COMPITO 1: Secondo il testo sulle sigarette elettroniche, qual è l'età media di chi lavora o gestisce un negozio di e-cig?
COMPITO 2: Riprendi il testo sulle sigarette elettroniche dal punto in cui si interrompe e scrivine il seguito in un breve paragrafo.

E i dati suggeriscono l’arrivo di tempi molto duri: Ovale, uno dei principali produttori e importatori italiani, ha dichiarato di aver già subito una riduzione pari al 50% del fatturato, che arriverà secondo stime della stessa società all'80% a fine anno. In soldoni, senza questa improvvisa decisione «lo Stato avrebbe continuato ad incassare, soltanto dal gruppo Ovale, tra i 60 e i 70 milioni di euro tra Iva e tasse varie. Ora quella cifra probabilmente si ridurrà a pochi milioni di euro», commentano fonti della società. E non si tratta solo di un problema di mancate entrate. Quello delle sigarette elettroniche è un mercato molto giovane, anche dal punto di vista di chi ci lavora: l'età media di chi lavora o gestisce un negozio di e-cig è di 28 anni e mezzo, mentre quella di chi le produce o importa è di circa 35-36 anni.

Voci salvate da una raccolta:

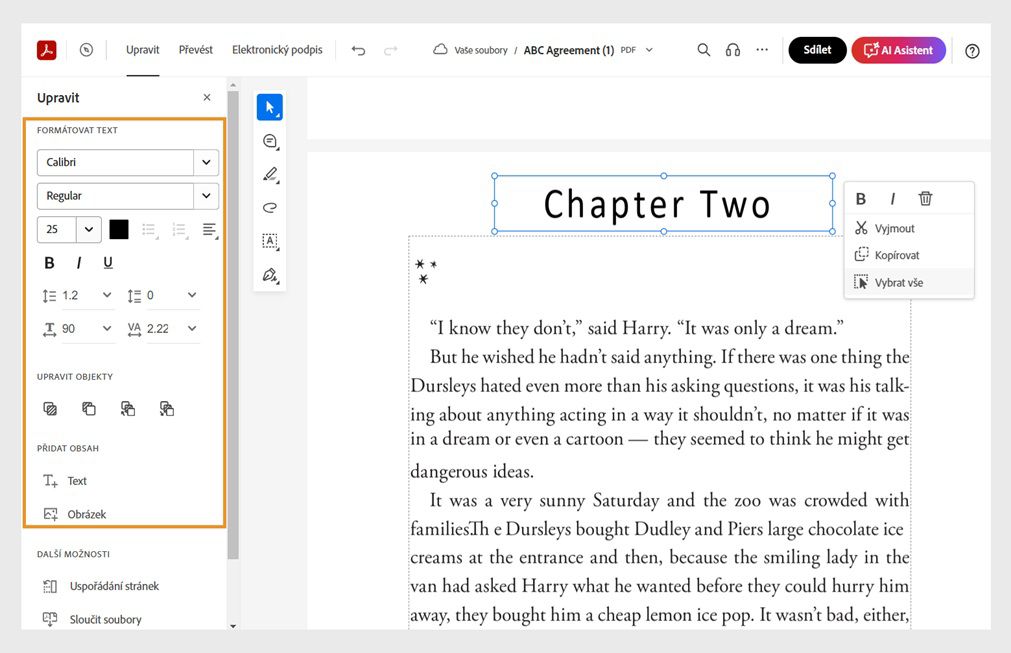The image size is (1011, 653).
Task: Delete selected text via the trash icon
Action: (925, 198)
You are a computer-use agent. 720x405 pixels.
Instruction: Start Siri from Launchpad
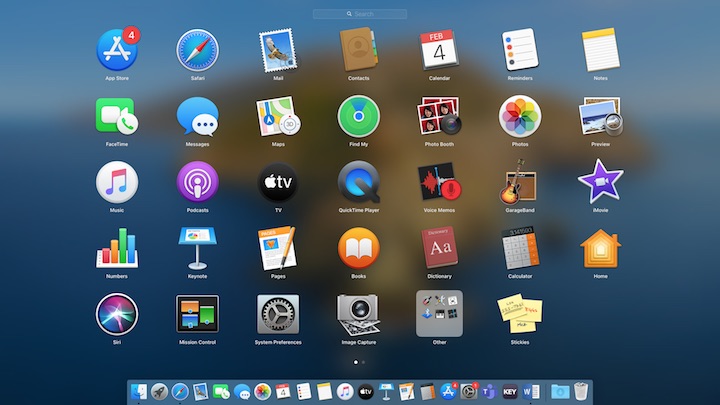(x=117, y=314)
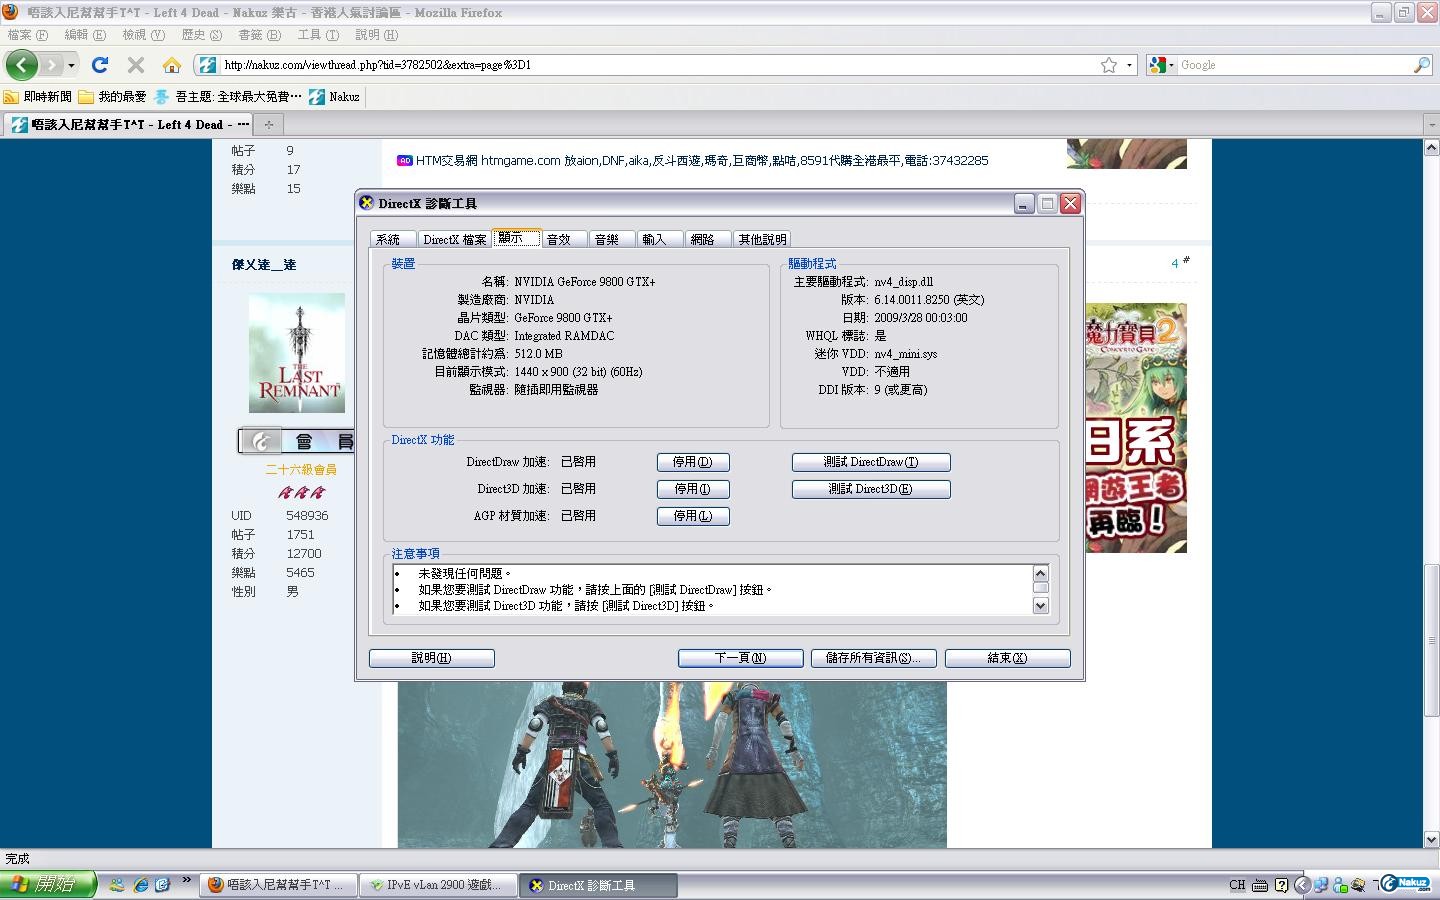Disable DirectDraw acceleration with 停用(D)

coord(692,462)
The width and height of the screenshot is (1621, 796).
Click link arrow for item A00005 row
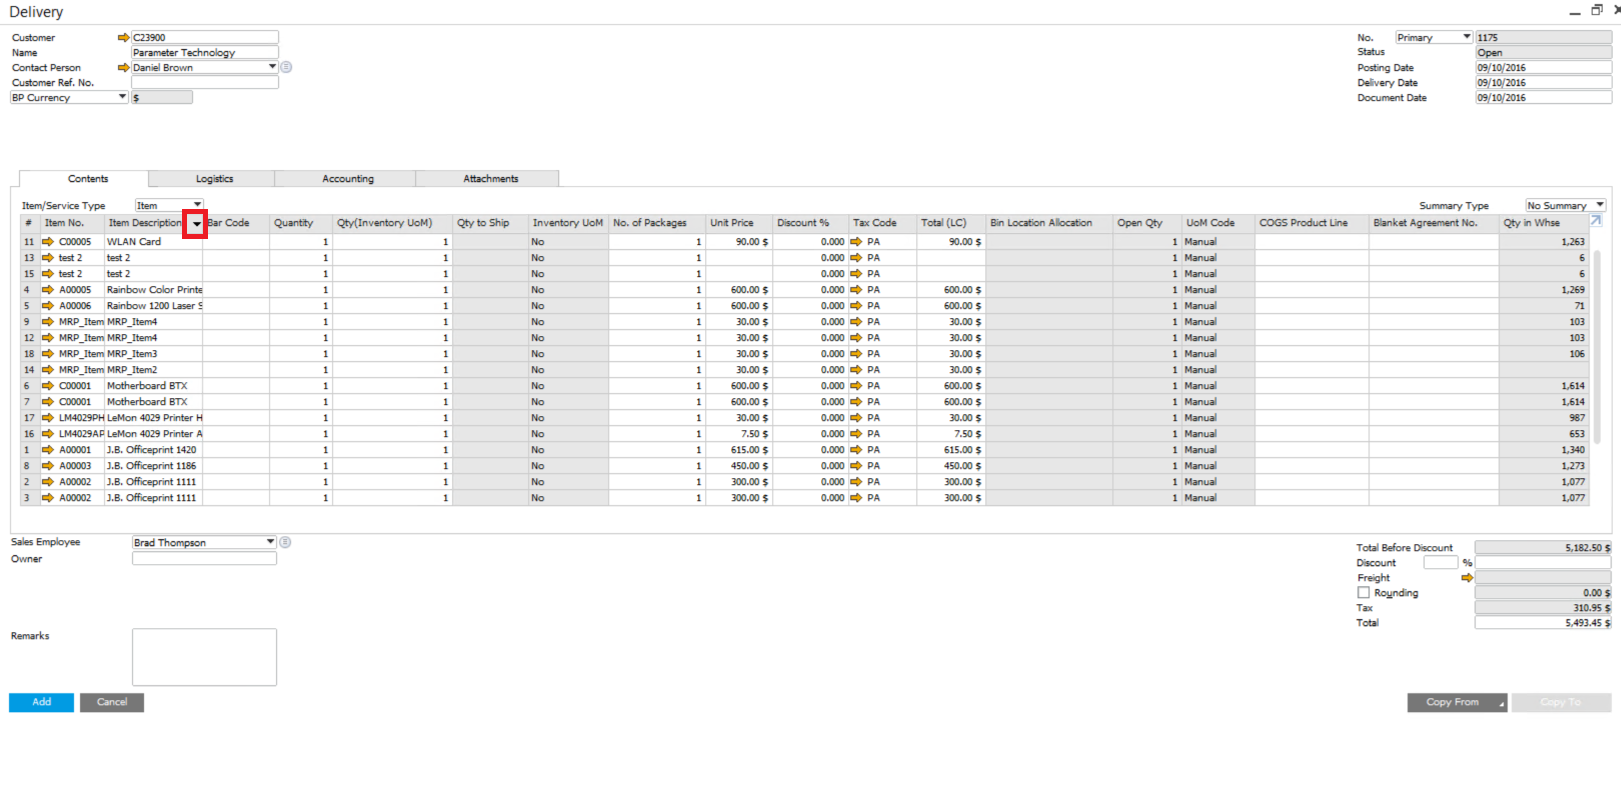click(48, 290)
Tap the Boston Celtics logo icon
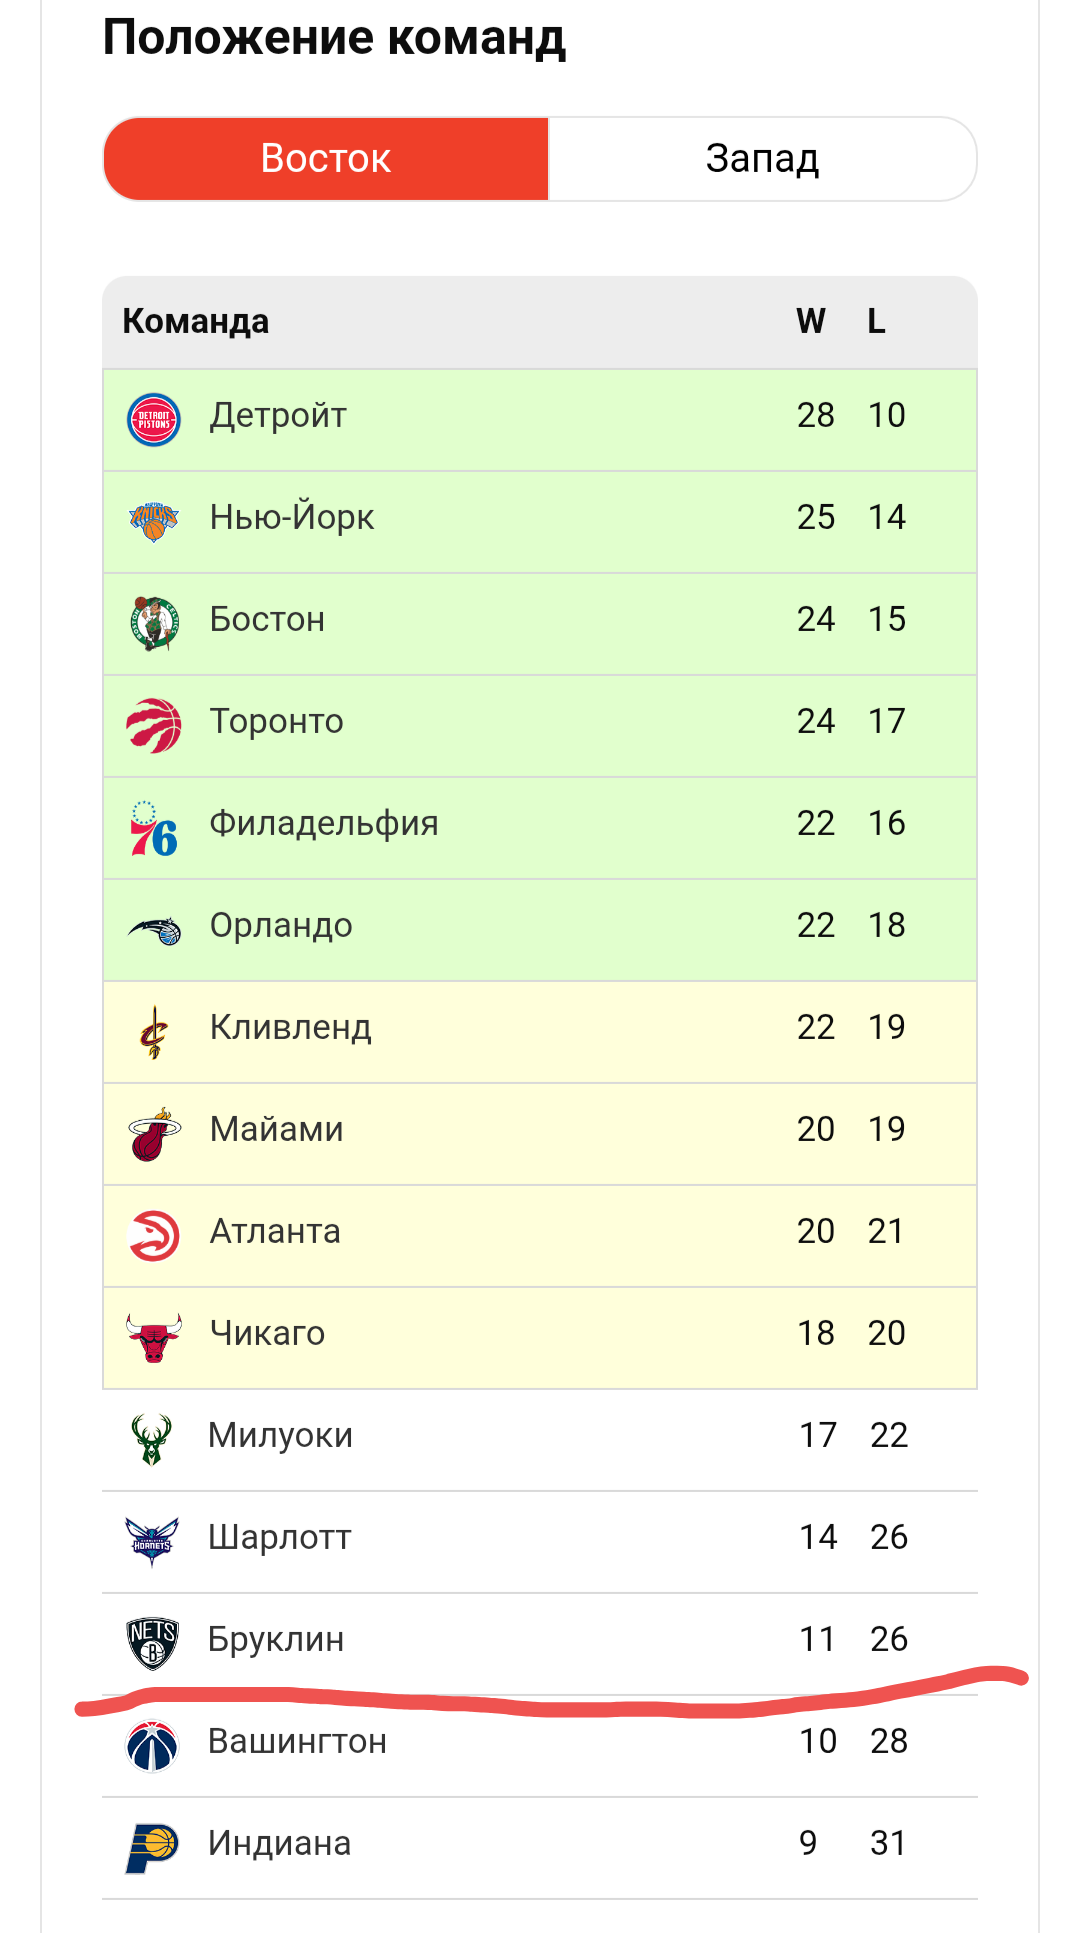This screenshot has height=1933, width=1080. [x=154, y=623]
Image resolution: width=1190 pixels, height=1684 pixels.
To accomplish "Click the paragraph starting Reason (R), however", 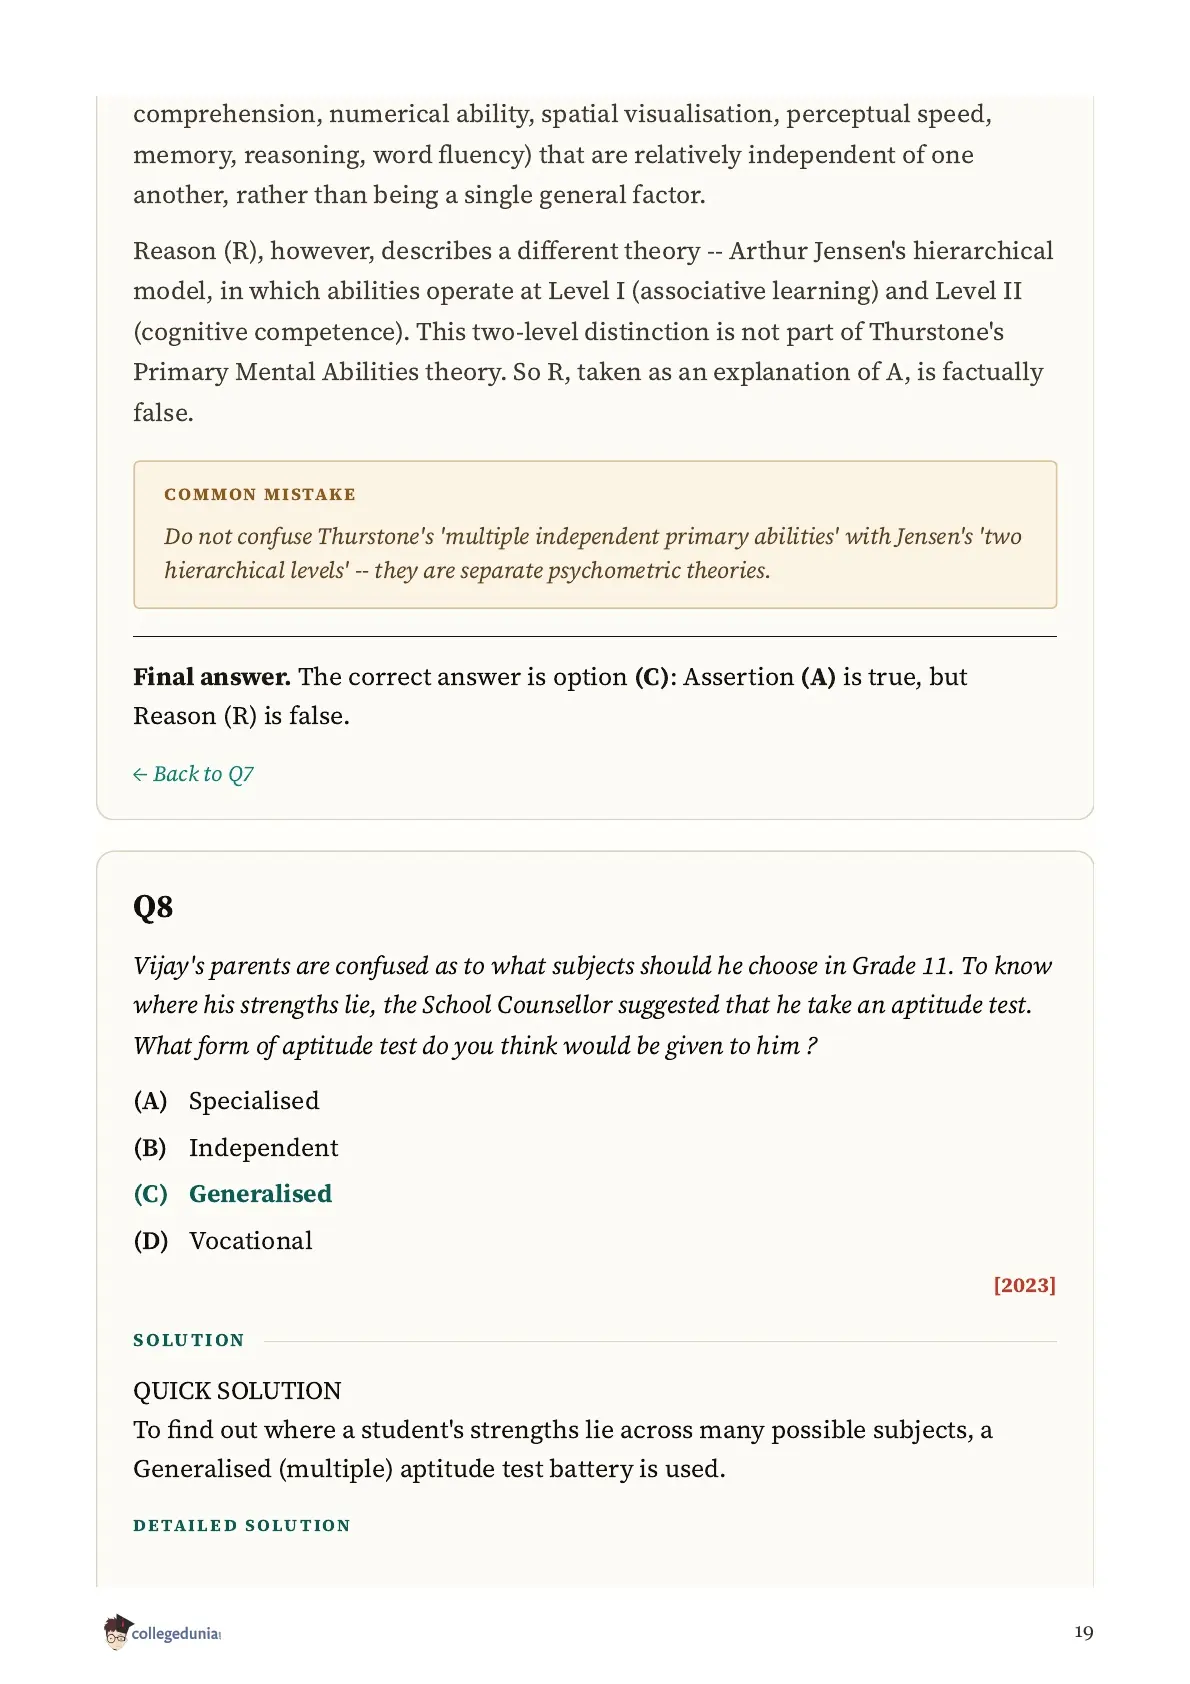I will (x=594, y=331).
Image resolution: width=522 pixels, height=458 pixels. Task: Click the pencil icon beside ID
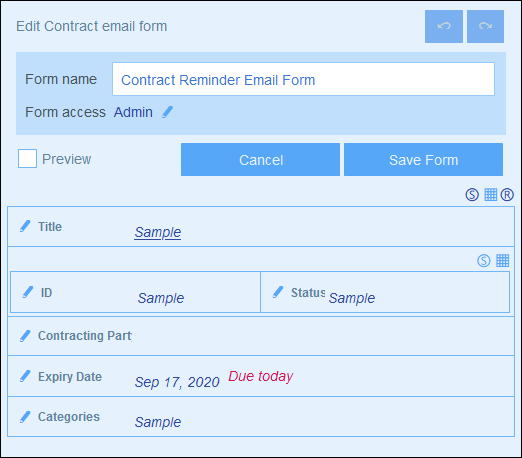tap(28, 292)
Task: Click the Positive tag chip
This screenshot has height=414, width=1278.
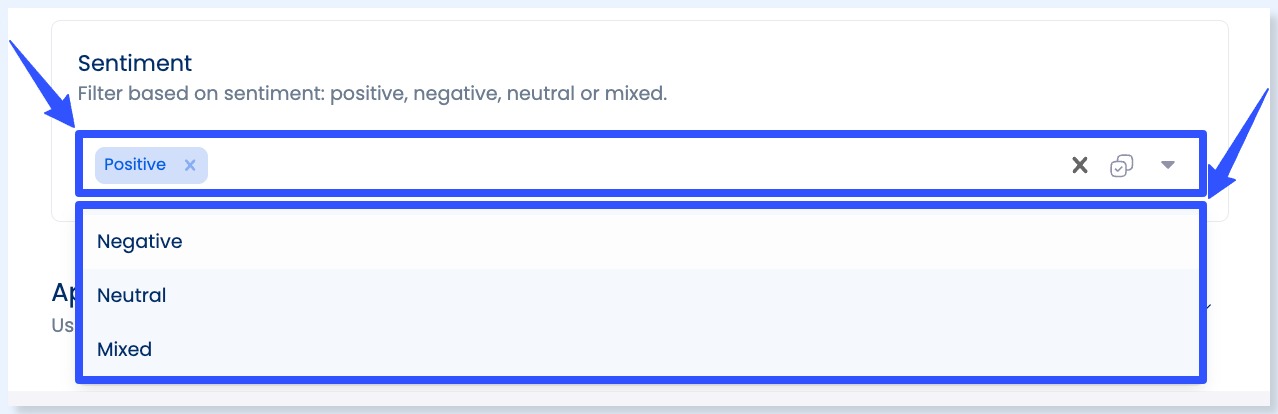Action: click(x=136, y=165)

RISPOSTA 1: 28 anni e mezzo.

RISPOSTA 2:
La posizione italiana in materia di sigarette elettroniche, in un certo senso, rientra in una tendenza generale che tende all'equiparazione fra e-cig e sigarette tradizionali, ma solo da un punto di vista fiscale. Non è ancora stata fatta chiarezza su come debba essere considerato questo nuovo prodotto. I 27 Paesi dell'UE non hanno ancora definito una posizione comune in merito: l'Italia è fra i nove Paesi (fra cui Regno Unito e Spagna) che non hanno ancora una legislazione chiara, mentre 14 Paesi (tra cui Francia e Germania) hanno scelto di equipararle ai medicinali. «Ma le sigarette non curano – spiega Mancini – noi stessi abbiamo più volte ribadito che la sigaretta elettronica, semplicemente, fa meno male delle sigarette normali, perché non ha le circa quattromila sostanze cancerogene presenti nelle seconde, ma un minimo di impatto sulla salute ce l'ha comunque, dal momento che contiene nicotina».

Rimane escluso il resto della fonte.